• **TASK DIRECTIONS**: Using the data below, copy each line that includes the word "agent".

• **PROVIDED DATA**:
================================
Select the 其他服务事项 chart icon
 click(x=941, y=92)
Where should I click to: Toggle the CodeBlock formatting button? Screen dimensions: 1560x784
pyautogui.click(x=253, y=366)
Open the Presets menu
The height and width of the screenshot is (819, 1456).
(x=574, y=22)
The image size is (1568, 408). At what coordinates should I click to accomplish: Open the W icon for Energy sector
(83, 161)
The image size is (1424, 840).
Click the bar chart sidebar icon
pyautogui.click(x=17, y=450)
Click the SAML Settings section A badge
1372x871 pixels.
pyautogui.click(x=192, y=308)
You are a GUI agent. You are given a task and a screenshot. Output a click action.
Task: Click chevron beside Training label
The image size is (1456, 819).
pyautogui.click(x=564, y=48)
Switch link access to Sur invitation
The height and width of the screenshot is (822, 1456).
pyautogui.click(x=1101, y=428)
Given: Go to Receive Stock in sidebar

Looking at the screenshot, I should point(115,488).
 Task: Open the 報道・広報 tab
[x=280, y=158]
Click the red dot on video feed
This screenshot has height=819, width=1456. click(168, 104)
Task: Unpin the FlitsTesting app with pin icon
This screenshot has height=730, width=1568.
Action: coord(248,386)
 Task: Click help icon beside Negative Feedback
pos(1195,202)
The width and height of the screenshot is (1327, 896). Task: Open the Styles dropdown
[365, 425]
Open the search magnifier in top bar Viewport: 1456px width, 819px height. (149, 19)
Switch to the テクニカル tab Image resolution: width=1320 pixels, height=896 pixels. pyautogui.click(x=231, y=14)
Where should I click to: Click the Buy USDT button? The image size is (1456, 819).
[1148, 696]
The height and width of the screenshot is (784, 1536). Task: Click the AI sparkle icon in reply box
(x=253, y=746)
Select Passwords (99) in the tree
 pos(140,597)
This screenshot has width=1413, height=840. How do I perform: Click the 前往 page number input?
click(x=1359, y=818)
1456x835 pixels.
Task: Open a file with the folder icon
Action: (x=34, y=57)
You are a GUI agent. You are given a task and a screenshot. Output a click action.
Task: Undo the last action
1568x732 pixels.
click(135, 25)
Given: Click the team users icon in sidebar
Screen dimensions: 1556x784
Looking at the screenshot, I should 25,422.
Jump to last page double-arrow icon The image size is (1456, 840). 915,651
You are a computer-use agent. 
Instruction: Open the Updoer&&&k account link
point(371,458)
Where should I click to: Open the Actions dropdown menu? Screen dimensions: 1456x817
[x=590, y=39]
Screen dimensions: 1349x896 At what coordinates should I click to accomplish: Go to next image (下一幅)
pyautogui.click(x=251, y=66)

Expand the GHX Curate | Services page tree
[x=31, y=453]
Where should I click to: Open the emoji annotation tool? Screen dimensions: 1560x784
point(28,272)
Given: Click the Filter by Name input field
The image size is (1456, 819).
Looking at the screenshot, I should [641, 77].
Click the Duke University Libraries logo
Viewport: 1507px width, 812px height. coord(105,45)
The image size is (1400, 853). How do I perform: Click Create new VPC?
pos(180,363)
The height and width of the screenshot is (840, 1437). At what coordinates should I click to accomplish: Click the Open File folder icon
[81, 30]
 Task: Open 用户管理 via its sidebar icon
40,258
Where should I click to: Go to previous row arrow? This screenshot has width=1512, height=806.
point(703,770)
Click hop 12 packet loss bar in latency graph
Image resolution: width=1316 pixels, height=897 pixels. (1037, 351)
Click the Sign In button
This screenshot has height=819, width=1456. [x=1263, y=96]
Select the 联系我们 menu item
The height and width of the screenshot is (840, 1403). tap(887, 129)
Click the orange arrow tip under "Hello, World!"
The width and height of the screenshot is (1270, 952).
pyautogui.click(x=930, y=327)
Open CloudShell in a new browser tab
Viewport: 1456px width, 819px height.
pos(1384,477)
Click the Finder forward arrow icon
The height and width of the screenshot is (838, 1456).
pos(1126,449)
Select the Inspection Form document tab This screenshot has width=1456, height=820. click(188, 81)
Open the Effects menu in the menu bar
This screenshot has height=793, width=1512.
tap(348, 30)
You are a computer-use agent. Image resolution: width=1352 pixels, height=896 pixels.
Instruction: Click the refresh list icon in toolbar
================================
• **EXERCISE ANSWER**:
You are a GUI agent. You are given a task and a screenshot. Output a click action.
You are a GUI agent. You are given a task and a screenshot. Output a click action.
You are a computer-use agent. 
You are a computer-use agent. Image resolution: width=1352 pixels, height=896 pixels.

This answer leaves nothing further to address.